> Information provided:
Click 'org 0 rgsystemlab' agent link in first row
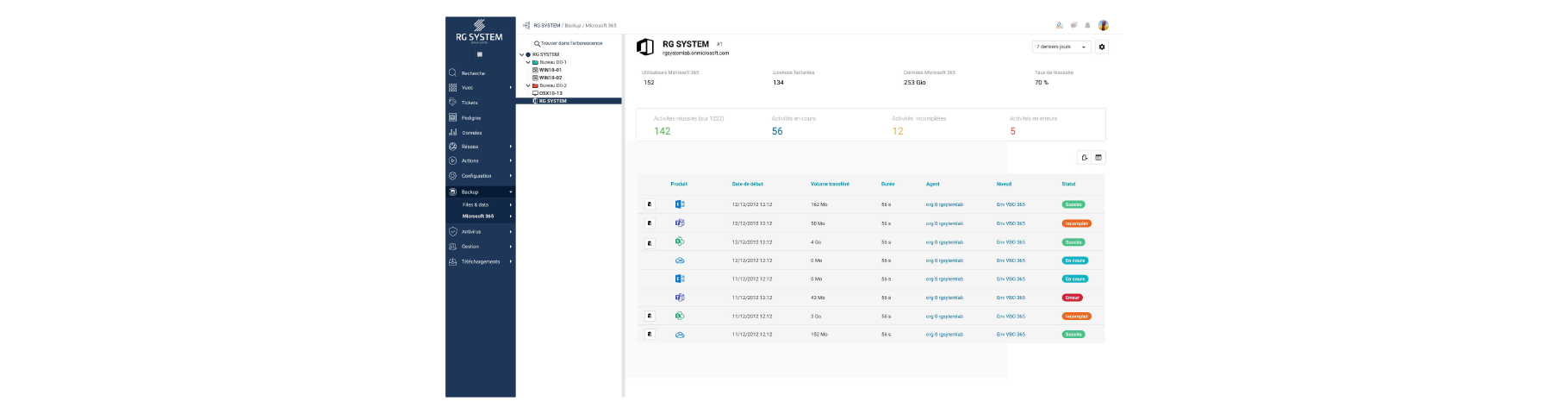1568x414 pixels. tap(944, 204)
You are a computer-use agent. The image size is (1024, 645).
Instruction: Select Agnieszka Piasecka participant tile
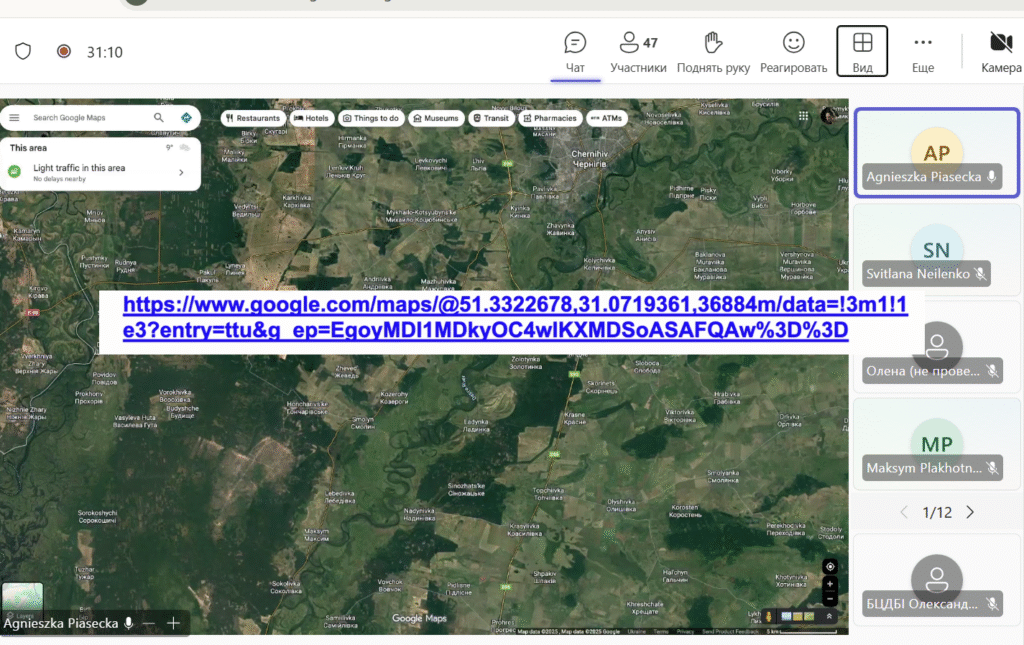click(935, 153)
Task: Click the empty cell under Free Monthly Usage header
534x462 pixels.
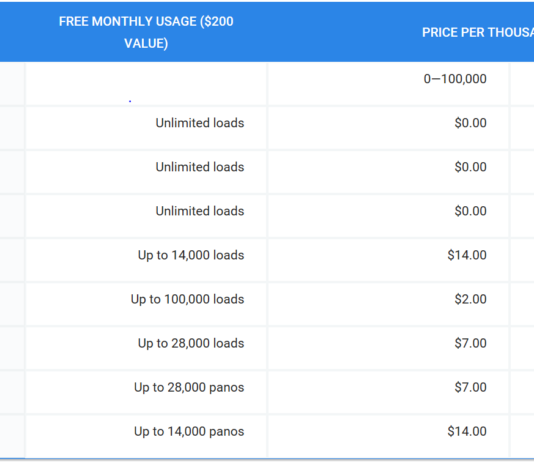Action: pyautogui.click(x=146, y=84)
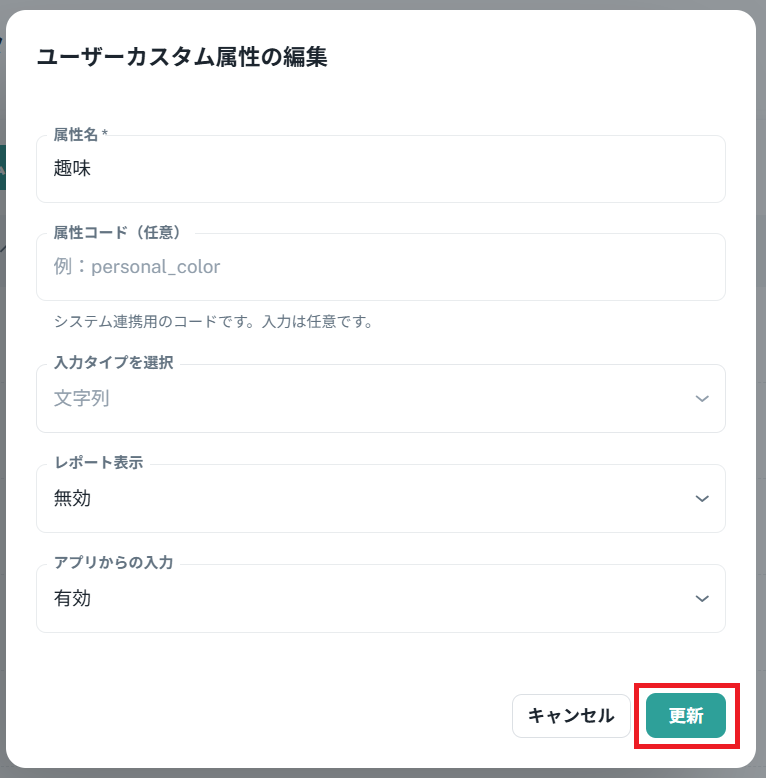Click the アプリからの入力 label
Image resolution: width=766 pixels, height=778 pixels.
click(x=113, y=563)
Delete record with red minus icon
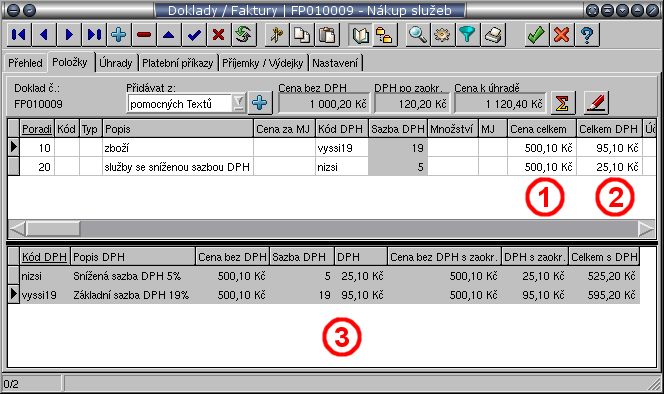This screenshot has height=394, width=664. 144,34
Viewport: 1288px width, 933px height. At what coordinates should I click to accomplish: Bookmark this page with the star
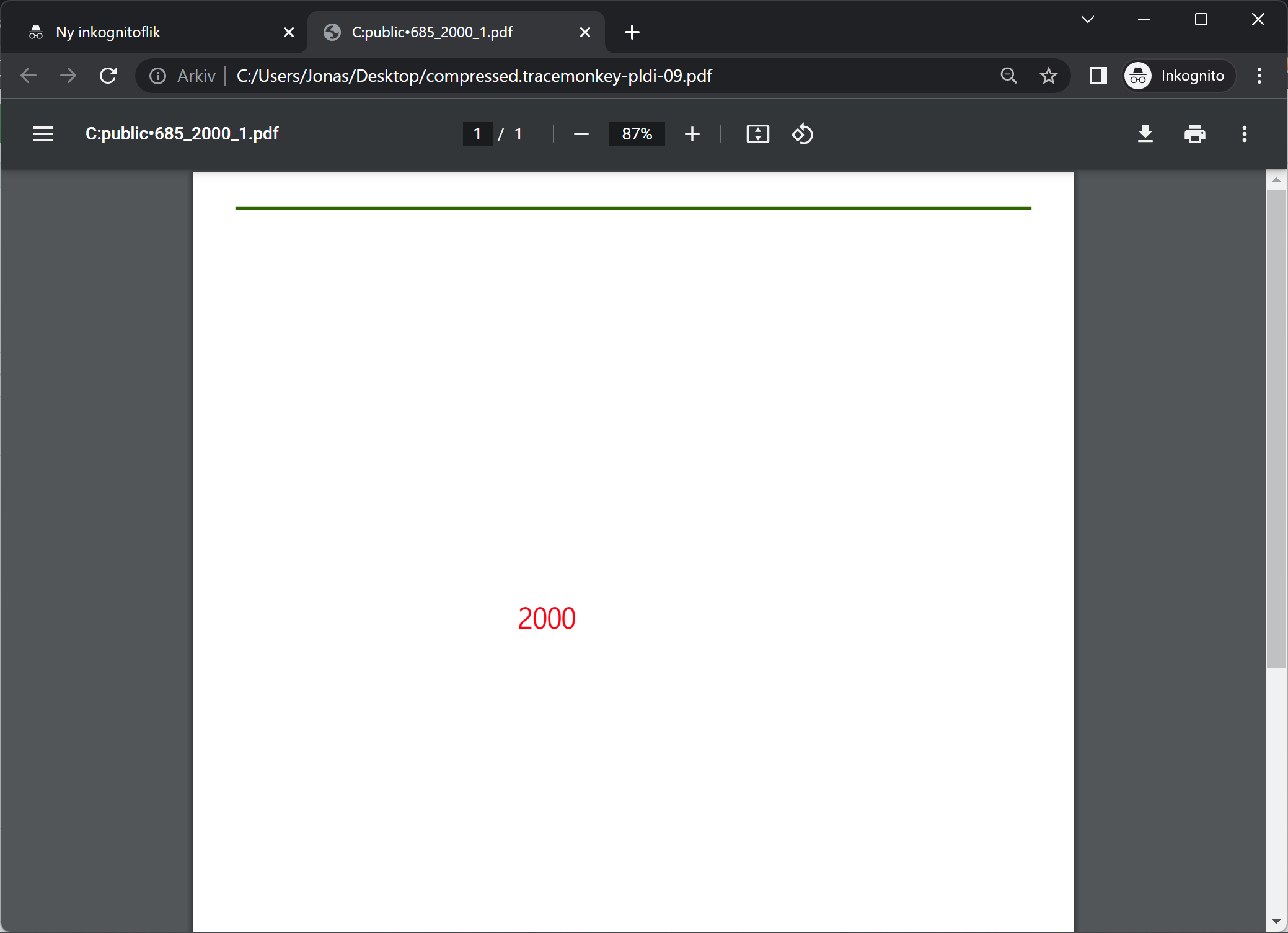pos(1049,76)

> Task brief: Rewrite each line of the listing above as a numbered list, skipping blank lines and leaving out the pictures.

> Solution to the exercise:
1. Click 'org 0 rgsystemlab' agent link in first row
2. 1568x414 pixels. tap(944, 204)
3. You are a computer-use agent. The image size is (1024, 645).
4. Instruction: Select Agnieszka Piasecka participant tile
5. click(935, 153)
6. Task: Click the empty cell under Free Monthly Usage header
7. 534x462 pixels.
8. Action: pyautogui.click(x=146, y=84)
9. Click the アプリからの入力 label
10. Image resolution: width=766 pixels, height=778 pixels.
11. click(x=113, y=563)
12. Delete record with red minus icon
13. This screenshot has height=394, width=664. 144,34
14. Viewport: 1288px width, 933px height. At what coordinates should I click to accomplish: Bookmark this page with the star
15. pos(1049,76)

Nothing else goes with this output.